Les plantes messicoles, aussi appelées « habitantes des moissons », constituent un trésor de biodiversité. Considérées parfois comme des mauvaises herbes, elles méritent pourtant d’être préservées d’autant que certaines sont en voie de disparition en France. Plusieurs semenciers les collectent pour assurer leur sauvegarde locale et avec elle, leurs caractéristiques initiales. 

Fleur de bleuet © SEMAE-Paul Dutronc

À l’image du coquelicot, de la pensée, de la caméline ou du bleuet, les plantes messicoles vivent dans les parcelles agricoles. Elles sont souvent inféodées à une culture et, ce, depuis plusieurs siècles, voire plusieurs millénaires. Elles germent et poussent au rythme des plantes cultivées et parviennent difficilement à se maintenir dans d’autres conditions. Leurs graines se disséminent au moment de la moisson. « Les « vraies » espèces messicoles, une vingtaine répertoriée, sont locales et sauvages, explique Paul Dutronc, inspecteur chez SEMAE pour la région Sud-Est. L’enjeu de préserver ce patrimoine est précisément de conserver leurs qualités originelles. Comment ? En les collectant, en les multipliant et en les réimplantant au sein d’un même territoire. » 
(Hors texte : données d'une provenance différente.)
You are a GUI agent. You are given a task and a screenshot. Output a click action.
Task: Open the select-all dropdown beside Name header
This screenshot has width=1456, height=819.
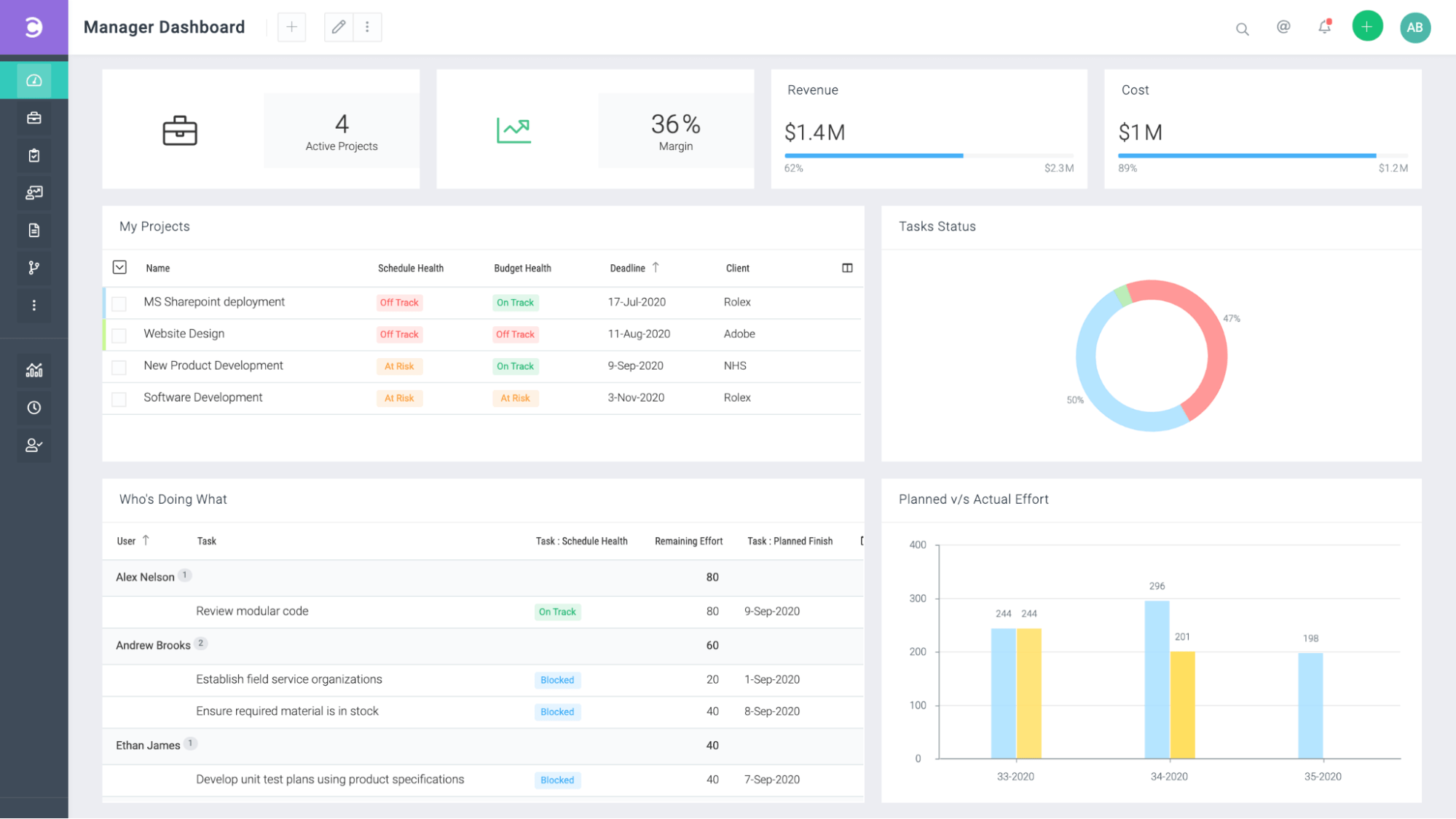(120, 267)
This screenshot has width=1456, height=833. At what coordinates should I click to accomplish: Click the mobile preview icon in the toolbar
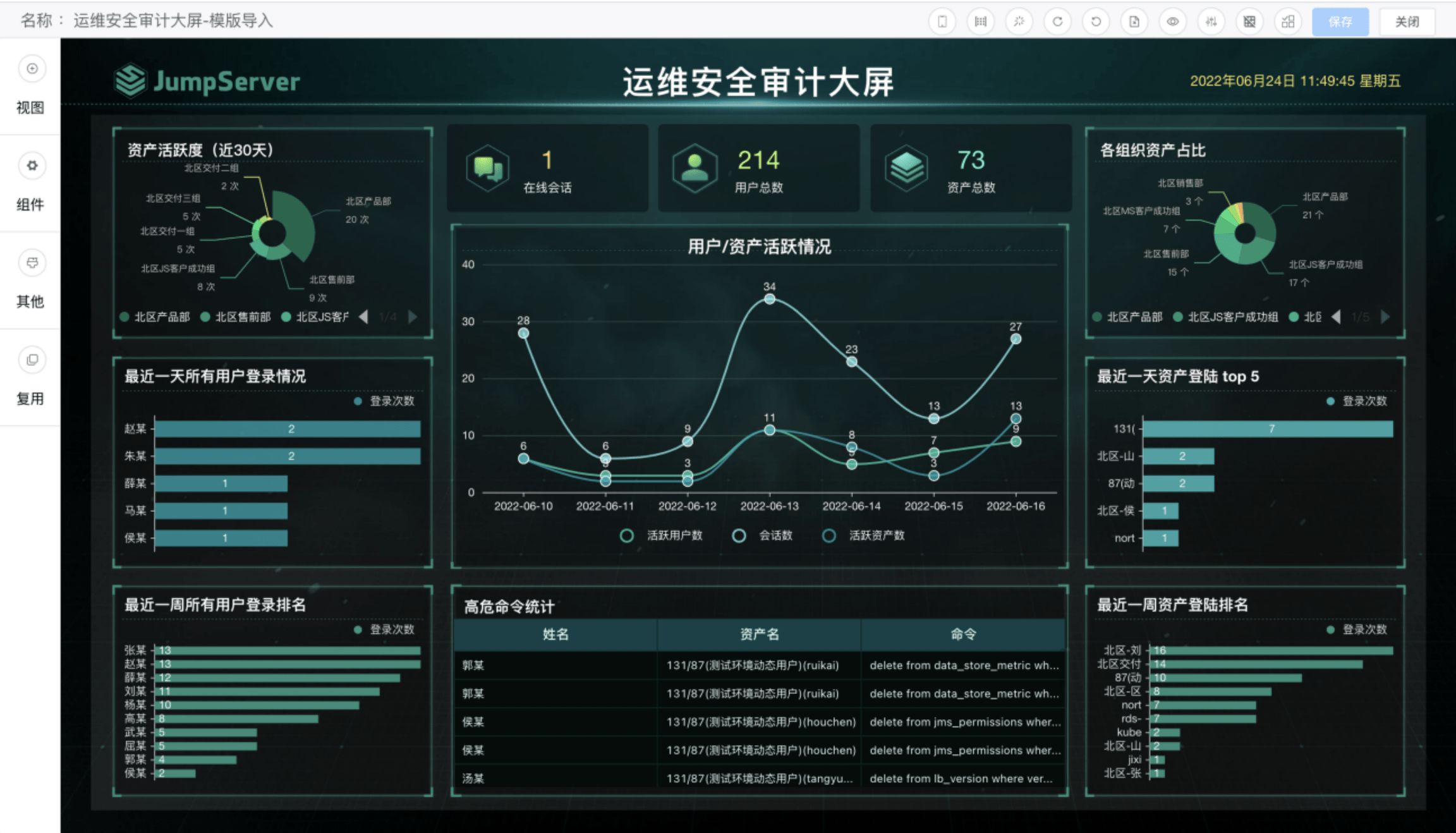pyautogui.click(x=942, y=21)
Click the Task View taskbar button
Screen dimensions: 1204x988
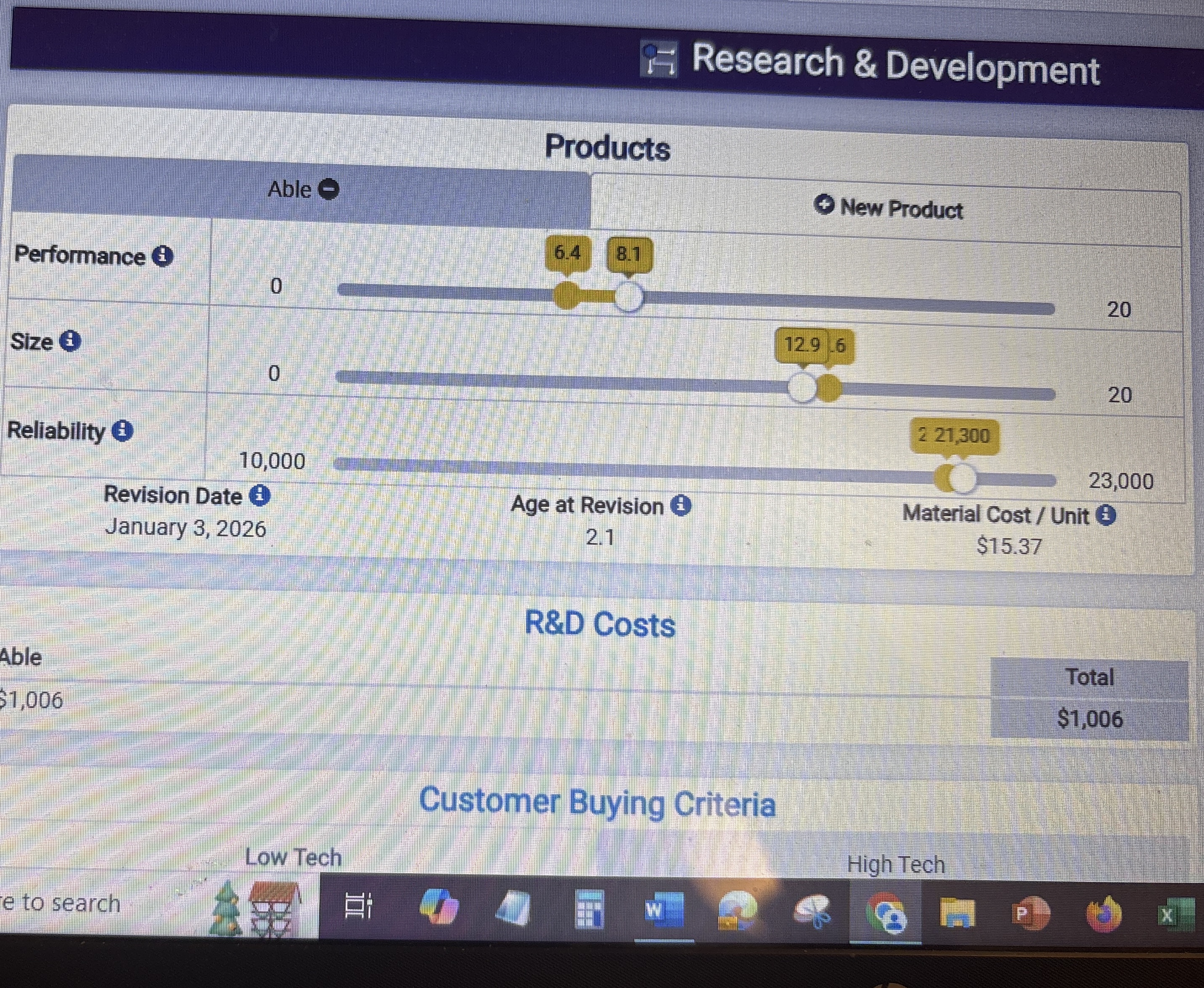pos(359,906)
Une multiplication complexe

Source d’une biodiversité inégalée, ces populations disposent d’un fort attrait pour les pollinisateurs. Les qualités nectarifères et pollinifères de plusieurs messicoles comme le bleuet, le Delphinium ou le Viola sont bien connues. Sans oublier l’aspect esthétique de ces fleurs qui, en plus, offrent une ressource alimentaire aux oiseaux des plaines cultivées. Leur présence dans les talus, dans les bandes enherbées, dans les jachères fleuries... attire une faune propre à cette flore. « C’est aussi le rôle de la filière semencière de s’intéresser à ces espèces, concède Paul Dutronc. Mais leur multiplication est plus difficile car les graines, souvent de petites tailles, ne sont pas forcément mûres en même temps : cela complique la récolte et le tri. Un référentiel technique a été édité par l’OFB, l’office français de la biodiversité, pour détailler, étape par étape, la marche à suivre. À la clé, une marque, « Végétal local », attribuée aux espèces prélevées en milieu naturel et vouées à une utilisation locale, là où a eu lieu la collecte. » 
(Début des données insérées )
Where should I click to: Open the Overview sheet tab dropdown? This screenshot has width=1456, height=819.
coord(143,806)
Réimplanter des espèces locales

Pourquoi s’intéresser à ces espèces messicoles ? « Tout simplement car de plus en plus de maîtres d’ouvrage et de gestionnaires d’espaces souhaitent utiliser ces plantes pour réaménager des sites suite à des chantiers de routes ou d’autoroutes par exemple, précise Paul Dutronc. Le référentiel garantit et contrôle l’origine de ces végétaux sauvages. Il assure notamment que ces semences n’ont subi aucun croisement ou sélection et ont donc conservé leur diversité génétique originelle. Certains projets ont même l’obligation de rendre le site à son état d’origine pour préserver la fonctionnalité écologique des milieux. En effet, les végétaux sauvages et locaux ont bénéficié d’une longue co-évolution avec la faune et la flore locales. En réimplantant les mêmes espèces, le bon fonctionnement des écosystèmes est préservé. » 

Carole Loiseau

Le 19 avril 2021, huit acteurs du monde des ressources génétiques végétales (1), d’horizons divers, ont lancé un fonds de dotation pour préserver la biodiversité des espèces cultivées et de leurs apparentées sauvages. L’enjeu est de financer des programmes pour participer à l’inventaire, à la caractérisation, à l’évaluation, à la conservation, à la gestion pérenne et à la valorisation de cette biodiversité, dans son milieu naturel ou dans des centres de conservation. Cette biodiversité constitue en effet une réserve potentielle pour répondre aux enjeux présents ou à venir de l’agriculture face aux attentes sociétales et à l’évolution du changement climatique. Cette richesse présente également une valeur patrimoniale, expression d’une culture locale, régionale ou nationale. Ce fonds vise ainsi à préserver cette biodiversité pour éviter toute perte irréversible.


(1) ACVF (Association des créateurs de variétés fourragères), CCVS (Conservatoire des collections végétales spécialisées), CNPMAI (Conservatoire nationale des plantes à parfum, médicinales, aromatiques et industrielles), GEVES (Groupe d’étude et de contrôle des variétés et des semences), Promaïs, SEMAE, SNHF (Société nationale d’horticulture de France), UFS (Union française des semenciers).